• [EXERCISE INPUT]:
----------

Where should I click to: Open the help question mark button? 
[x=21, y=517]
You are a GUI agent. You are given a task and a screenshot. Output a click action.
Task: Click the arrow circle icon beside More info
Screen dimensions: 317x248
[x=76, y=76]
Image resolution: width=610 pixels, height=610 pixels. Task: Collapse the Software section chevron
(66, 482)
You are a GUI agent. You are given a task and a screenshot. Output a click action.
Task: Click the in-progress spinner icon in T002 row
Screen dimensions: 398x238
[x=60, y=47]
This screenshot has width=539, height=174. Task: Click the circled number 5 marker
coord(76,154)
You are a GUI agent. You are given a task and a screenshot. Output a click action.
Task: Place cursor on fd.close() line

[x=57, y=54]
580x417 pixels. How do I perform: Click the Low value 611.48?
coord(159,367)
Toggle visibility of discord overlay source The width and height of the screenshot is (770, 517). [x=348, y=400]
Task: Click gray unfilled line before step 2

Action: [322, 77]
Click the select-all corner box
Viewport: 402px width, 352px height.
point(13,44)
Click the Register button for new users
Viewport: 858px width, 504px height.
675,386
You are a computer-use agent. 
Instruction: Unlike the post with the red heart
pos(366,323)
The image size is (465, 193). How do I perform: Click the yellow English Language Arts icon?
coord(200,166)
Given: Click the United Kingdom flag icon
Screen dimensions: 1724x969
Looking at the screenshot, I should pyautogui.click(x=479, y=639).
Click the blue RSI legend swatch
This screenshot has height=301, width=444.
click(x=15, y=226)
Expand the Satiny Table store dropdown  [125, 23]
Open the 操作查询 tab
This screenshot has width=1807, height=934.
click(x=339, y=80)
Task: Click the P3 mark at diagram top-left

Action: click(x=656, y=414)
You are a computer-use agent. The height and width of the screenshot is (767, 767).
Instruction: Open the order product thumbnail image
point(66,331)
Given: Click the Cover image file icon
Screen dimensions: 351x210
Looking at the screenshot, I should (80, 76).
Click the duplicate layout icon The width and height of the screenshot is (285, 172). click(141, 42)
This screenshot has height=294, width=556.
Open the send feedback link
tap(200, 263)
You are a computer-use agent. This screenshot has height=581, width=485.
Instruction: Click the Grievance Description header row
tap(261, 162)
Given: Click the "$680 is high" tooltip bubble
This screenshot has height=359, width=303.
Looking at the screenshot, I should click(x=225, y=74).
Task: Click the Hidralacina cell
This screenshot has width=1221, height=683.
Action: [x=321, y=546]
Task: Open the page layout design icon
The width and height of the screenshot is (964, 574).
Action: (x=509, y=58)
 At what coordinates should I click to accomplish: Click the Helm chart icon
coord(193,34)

----------

• [TASK PROMPT]: Keep both end lines and retype everything in the records above from the line containing "This screenshot has width=1807, height=934." through the line containing "Click the duplicate", exactly, with nothing else.

• [RESPONSE AREA]:
This screenshot has width=1807, height=934.
click(x=339, y=80)
Task: Click the P3 mark at diagram top-left

Action: click(x=656, y=414)
You are a computer-use agent. The height and width of the screenshot is (767, 767).
Instruction: Open the order product thumbnail image
point(66,331)
Given: Click the Cover image file icon
Screen dimensions: 351x210
Looking at the screenshot, I should (80, 76).
Click the duplicate layout icon The width and height of the screenshot is (285, 172). click(141, 42)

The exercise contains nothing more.